Objective: The present study aimed to establish a prognostic signature based on the autophagy-related long non-coding RNAs (lncRNAs) analysis in patients with hepatocellular carcinoma (HCC). Methods: Patients with HCC from The Cancer Genome Atlas (TCGA) were taken as the training cohort, and patients from the International Cancer Genome Consortium (ICGC) were treated as the validation cohort. Autophagy-related lncRNAs were obtained via a co-expression network analysis. According to univariate and multivariate analyses, a multigene prognostic signature was constructed in the training cohort. The predictive power of the signature was confirmed in both cohorts. The detailed functions were investigated using functional analysis. The single-sample gene set enrichment analysis (ssGSEA) score was used to evaluate the tumor microenvironment. The expression levels of immunotherapy and targeted therapy targets between the two risk groups were compared. Finally, a nomogram was constructed by integrating clinicopathological parameters with independently predictive value and the risk score. Results: Four autophagy-related lncRNAs were identified to establish a prognostic signature, which separated patients into high- and low-risk groups. Survival analysis showed that patients in the high-risk group had a shorter survival time in both cohorts. A time-independent receiver-operating characteristic (ROC) curve and principal component analysis (PCA) confirmed that the prognostic signature had a robust predictive power and reliability in both cohorts.

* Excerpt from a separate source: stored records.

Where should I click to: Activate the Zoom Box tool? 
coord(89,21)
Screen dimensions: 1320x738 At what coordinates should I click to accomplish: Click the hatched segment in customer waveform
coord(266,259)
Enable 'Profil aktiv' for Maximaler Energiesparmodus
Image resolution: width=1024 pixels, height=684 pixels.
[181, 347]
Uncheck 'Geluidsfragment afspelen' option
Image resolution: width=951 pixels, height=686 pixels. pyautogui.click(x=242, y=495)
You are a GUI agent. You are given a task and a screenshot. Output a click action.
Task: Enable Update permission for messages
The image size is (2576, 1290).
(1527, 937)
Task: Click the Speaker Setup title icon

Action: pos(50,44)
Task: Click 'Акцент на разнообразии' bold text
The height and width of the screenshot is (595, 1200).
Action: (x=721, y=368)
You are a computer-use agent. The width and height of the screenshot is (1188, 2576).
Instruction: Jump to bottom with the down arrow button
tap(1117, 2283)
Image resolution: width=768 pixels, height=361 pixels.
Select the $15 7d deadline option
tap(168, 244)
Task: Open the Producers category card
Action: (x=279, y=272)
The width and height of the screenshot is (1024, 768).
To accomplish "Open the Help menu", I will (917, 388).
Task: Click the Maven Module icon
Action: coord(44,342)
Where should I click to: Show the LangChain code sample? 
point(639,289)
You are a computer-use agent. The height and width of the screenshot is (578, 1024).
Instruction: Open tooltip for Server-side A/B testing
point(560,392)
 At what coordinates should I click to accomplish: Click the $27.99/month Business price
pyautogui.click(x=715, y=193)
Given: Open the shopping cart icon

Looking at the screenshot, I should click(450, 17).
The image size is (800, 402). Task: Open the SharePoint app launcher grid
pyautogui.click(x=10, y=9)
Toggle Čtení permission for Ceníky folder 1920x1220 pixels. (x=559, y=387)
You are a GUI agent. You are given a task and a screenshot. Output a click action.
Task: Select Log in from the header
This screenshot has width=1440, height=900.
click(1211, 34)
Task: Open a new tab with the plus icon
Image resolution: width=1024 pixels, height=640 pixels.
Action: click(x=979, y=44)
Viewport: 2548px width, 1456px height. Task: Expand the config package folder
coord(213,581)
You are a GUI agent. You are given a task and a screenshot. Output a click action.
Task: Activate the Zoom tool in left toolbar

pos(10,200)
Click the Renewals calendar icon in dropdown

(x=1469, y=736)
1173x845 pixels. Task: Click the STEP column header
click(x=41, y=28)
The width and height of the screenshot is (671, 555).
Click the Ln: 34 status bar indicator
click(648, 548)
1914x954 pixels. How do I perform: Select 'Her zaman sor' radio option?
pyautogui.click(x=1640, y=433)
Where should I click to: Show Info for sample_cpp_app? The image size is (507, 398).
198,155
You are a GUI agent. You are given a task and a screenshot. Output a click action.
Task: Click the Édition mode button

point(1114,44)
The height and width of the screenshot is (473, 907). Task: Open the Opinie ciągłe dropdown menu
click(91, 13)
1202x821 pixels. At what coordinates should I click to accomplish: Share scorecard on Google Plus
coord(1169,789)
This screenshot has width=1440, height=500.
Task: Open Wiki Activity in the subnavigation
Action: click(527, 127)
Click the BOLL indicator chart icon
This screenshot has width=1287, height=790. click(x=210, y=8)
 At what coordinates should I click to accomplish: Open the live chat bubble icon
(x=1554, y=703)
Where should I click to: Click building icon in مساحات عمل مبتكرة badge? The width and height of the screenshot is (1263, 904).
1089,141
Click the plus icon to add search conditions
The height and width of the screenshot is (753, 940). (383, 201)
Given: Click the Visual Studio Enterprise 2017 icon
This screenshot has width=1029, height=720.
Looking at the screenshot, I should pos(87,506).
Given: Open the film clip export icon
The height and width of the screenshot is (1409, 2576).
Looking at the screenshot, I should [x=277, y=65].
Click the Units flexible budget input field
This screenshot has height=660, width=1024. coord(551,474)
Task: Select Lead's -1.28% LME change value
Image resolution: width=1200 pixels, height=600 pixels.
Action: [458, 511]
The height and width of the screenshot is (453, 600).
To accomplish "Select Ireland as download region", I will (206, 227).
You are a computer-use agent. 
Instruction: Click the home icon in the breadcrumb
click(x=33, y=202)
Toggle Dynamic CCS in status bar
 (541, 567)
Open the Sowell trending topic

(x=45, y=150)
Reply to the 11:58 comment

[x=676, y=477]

Functional analysis indicated that the expressed genes in the high-risk group are mainly enriched in autophagy- and cancer-related pathways. ssGSEA revealed that the different risk groups were associated with the tumor microenvironment. Moreover, the different risk groups had positive correlations with the expressions of specific mutant genes. Multivariate analysis showed that the risk score also exhibited excellent predictive power irrespective of clinicopathological characteristics in both cohorts. A nomogram was established. The nomogram showed good discrimination, with Harrell's concordance index (C-index) of 0.739 and good calibration. Conclusion: The four autophagy-related lncRNAs could be used as biological biomarkers and therapeutic targets. The prognostic signature and nomogram might aid clinicians in individual treatment optimization and clinical decision-making for patients with HCC.